The bottom line is that revocable “living” trusts are easy sales to be made to elderly persons by inept, one-size-fits-all planners or online document banks, but do not meet the MassHealth concerns of the elderly persons who cannot afford or qualify for long-term care insurance.
Irrevocable Trusts
Although the assets of just about any irrevocable trust will avoid probate, the assets of these trusts are often not preserved for MassHealth purposes in Massachusetts if a nursing home stay eventually becomes necessary and a MassHealth application is filed.

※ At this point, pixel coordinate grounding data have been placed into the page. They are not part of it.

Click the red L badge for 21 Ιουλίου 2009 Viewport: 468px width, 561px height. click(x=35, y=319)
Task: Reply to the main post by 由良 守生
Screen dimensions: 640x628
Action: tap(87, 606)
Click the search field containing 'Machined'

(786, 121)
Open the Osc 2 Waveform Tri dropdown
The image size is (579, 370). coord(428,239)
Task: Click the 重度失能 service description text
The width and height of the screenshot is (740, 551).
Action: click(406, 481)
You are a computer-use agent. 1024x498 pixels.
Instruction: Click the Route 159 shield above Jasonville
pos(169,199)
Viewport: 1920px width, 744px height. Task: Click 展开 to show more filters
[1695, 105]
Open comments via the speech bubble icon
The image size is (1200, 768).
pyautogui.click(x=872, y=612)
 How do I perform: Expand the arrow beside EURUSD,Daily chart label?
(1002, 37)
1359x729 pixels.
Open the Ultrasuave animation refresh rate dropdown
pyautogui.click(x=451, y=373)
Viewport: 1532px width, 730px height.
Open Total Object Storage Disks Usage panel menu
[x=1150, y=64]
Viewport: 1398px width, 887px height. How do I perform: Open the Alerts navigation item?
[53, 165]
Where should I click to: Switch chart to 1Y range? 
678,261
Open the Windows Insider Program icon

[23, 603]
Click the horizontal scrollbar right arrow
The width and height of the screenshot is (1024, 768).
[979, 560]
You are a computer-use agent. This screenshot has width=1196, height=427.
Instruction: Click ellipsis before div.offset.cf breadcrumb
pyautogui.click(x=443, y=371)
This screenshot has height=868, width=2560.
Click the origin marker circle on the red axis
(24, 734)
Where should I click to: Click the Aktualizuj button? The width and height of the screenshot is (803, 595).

Since April 1, 1990, MassHealth regulations have provided that if a Trustee of an irrevocable trust can give assets back to the original owner, and if a MassHealth application is filed by or on behalf of the original owner, the assets of the trust are deemed available to the nursing home resident, and render the elderly person ineligible for MassHealth. This law applies retroactively to irrevocable trusts created before the Massachusetts regulation was adopted. The impact of this law on irrevocable trusts means that many older irrevocable trusts do not meet the MassHealth concerns of the elderly persons who cannot afford or qualify for long-term care insurance.
Fixing Bad Trusts
In attempting to fix any MassHealth problem caused by a trust, a transfer of the assets causes a 5-year MassHealth lookback period unless the transfer of the assets goes back to the original owner. It can be fairly simple to fix the problem if a revocable trust is the cause of MassHealth ineligibility, since the original owner can revoke the trust and get the assets placed back into his/her name, but if the original owner is mentally incapacitated at that time, revoking the trust might not be so easy
It is often difficult to fix the problem if an irrevocable trust is the cause of MassHealth ineligibility. The MassHealth problem caused by any irrevocable trust is completely dependent on the provisions of the trust, and the method of fixing the problem varies from trust to trust. Usually the elderly person is not the sole Trustee, and neither the Trustee nor the elderly person has the power to get the assets placed back into the elderly person’s name. In many cases, a Massachusetts Probate Court proceeding known as a trust reformation is needed, and in other cases, a Probate Court petition to terminate the trust due to frustration of purpose is the better procedural move.